# Aufgabenbeschreibung:
Führe den Logbucheintrag über das Warten am Südende des Suezkanals im Anschluss an seinen letzten Satz weiter.

# Ausgangstext:
########################################

Logbuch SY PANGAEA / Red Sea
 
Suezkanal Süd

27.4.2005

 
Die Zeit vergeht. Frachtschiff um Frachtschiff verschwindet im Kanal. Kalka rudert im Bojenfeld herum. Auch bei uns kommt er längsseits und bittet um ein Empfehlungsschreiben. Eine solche Bitte überrascht mich und gerne stelle ich ihm ein solches Papier aus. Versehen mit unserem Schiffstempel macht es einen guten Eindruck. Seine abschliessende Bitte nach einem T-Shirt und einer Mütze gibt dem Ganzen einen fahlen Nachgeschmack.
Warten. PANGAEA schwojt beachtlich an ihrer Boje. Der letzte Frachter nimmt den Kanal Richtung Norden in Angriff. Vom versprochenen Lotsenboot keine Spur. Um 11 Uhr taucht Magni in einem Ruderboot auf. Als Agent rudert er natürlich nicht selber. Er sei hier, um das Geld für die erneute Übernachtung zu kassieren. Ich gebe mich überrascht und nehme die Worte, welche ich noch am Abend vor zwei Tagen aus seinem Mund gehört habe (zwei Suezkanal Tonnen mehr): Er solle doch nicht so knauserig sein. Es sei ja nur eine Nacht gewesen und was seien schon neun Dollars. Überhaupt, wir wollten keine weitere Nacht hier verbringen und ein Kriegsschiff hätten wir nie gesehen… Meine Antwort gefällt ihm gar nicht: Das Geld sei nicht für ihn. Er sei lediglich der Vermittler zwischen Kanalbehörden und uns Seglern. Ich bleibe stur: Das Geld hätten wir bereits für Lebensmittel ausgegeben. Von uns bekomme er nichts mehr. Als Agent hätten wir ihn schliesslich als Vermittler zwischen Behörden und uns angestellt. Und neun Dollar für die schlechten, schmutzigen sanitären Einrichtungen seien sowieso überrissen.

########################################

# Verfügbare Daten:
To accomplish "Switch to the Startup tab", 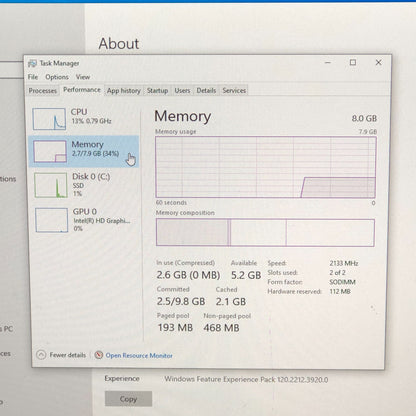I will (157, 91).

########################################

# Schriftliche Antwort:
Tonfall und Taktik ändern sich: Das Lotsenboot komme jeden Moment und er habe keine Zeit für lange Diskussionen. Dann müsse er den Betrag halt aus der eigenen Tasche berappen, wenn wir uns weigerten die Übernachtung zu bezahlen. Nun, wir haben nicht den Eindruck, dass Magni am Hungertuch nagt. Nachdem er nebenbei zugibt, dass am Vortag wirklich kein Kriegsschiff den Kanal passiert hat, ist für uns definitiv klar, dass wir die Übernachtung nicht bezahlen werden. Magni räumt das Feld und gibt auf. Als er realisiert, dass mich in diesem Moment die HARLEKIN über Funk aufruft, verlangt er stillschweigen. Sie sind als nächstes an der Reihe…
Plötzlich tönt es aus dem Funkgerät: "Follow immediately the pilot boat number 1096. Fast, fast, don't wait." Nur keine Hektik nach so langer Wartezeit. Wir starten den Motor, lösen das letzte Tau am Bug und machen uns an die Verfolgung besagten Schiffes. Wir befinden uns im Suezkanal! Um 11:30 Uhr nehmen wir endlich die 44 Seemeilen nach Ismailia in Angriff. Wir sind in unserem Konvoi von fünf Segelschiffen die ersten und können damit die Geschwindigkeit vorgeben. Jetzt kann uns nur noch ein wirkliches Kriegsschiff und zu starker Gegenwind stoppen und zur Umkehr zwingen.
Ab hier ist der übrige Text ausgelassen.